Could post-COVID-19 autoimmunity become a long-term health issue? The current pandemic and the emergence of multiple post-COVID-19 neurological abnormalities including fatigue or movement disorders are strikingly reminiscent of ‘encephalitis lethargica’, a severe unexplained brain disease that affected more than one million individuals during the 1918 ‘Spanish flu’ pandemic. Thus, prospective cases should be collected in clinical registries, paralleled by immunological phenotyping including the role of self-reactive antibodies. Moreover, it will be important to examine whether cross-reactive virus-neutralizing antibodies can also occur after active immunization. Given the lack of self-reactivity seen with the majority of SARS-CoV-2-neutralizing monoclonal antibodies, the development of efficacious and safe vaccines is clearly possible. However, ongoing vaccination trials should closely investigate the induction of potential tissue-reactive antibodies and related clinical signs.

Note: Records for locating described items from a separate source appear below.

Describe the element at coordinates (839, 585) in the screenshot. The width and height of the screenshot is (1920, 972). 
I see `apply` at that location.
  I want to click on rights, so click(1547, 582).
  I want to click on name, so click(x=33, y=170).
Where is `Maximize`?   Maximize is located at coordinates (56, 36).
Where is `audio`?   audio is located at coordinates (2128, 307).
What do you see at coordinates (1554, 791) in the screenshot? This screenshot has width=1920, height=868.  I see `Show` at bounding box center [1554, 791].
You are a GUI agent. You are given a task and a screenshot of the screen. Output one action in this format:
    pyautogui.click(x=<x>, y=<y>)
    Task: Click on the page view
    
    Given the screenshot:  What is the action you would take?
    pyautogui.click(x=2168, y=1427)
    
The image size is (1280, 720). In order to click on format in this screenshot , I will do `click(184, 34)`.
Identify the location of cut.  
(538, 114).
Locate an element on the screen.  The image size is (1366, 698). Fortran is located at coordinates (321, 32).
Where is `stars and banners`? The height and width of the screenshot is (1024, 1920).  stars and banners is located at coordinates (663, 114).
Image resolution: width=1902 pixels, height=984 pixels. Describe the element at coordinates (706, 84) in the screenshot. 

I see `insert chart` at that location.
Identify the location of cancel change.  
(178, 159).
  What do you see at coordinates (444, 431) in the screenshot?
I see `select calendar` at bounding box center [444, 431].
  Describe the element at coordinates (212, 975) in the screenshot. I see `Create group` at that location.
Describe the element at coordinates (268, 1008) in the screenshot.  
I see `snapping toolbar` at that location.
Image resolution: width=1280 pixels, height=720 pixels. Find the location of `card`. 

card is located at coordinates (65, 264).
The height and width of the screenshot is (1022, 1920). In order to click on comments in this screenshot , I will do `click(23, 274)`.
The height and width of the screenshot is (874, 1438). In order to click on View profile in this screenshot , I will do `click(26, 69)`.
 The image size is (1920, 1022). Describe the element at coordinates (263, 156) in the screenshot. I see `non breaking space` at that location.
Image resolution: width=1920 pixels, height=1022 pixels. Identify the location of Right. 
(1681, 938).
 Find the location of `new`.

In summary, cross-reactive antibodies generated in response to SARS-CoV-2 may contribute to some of the clinical phenotypes seen in COVID-19 and could provide a mechanistic explanation for the persistence of symptoms in patients who have recovered from initial viral infection. Although preliminary, these findings suggest that monitoring for self-reactive antibodies and post-challenge autoimmunity should be incorporated into vaccination trials.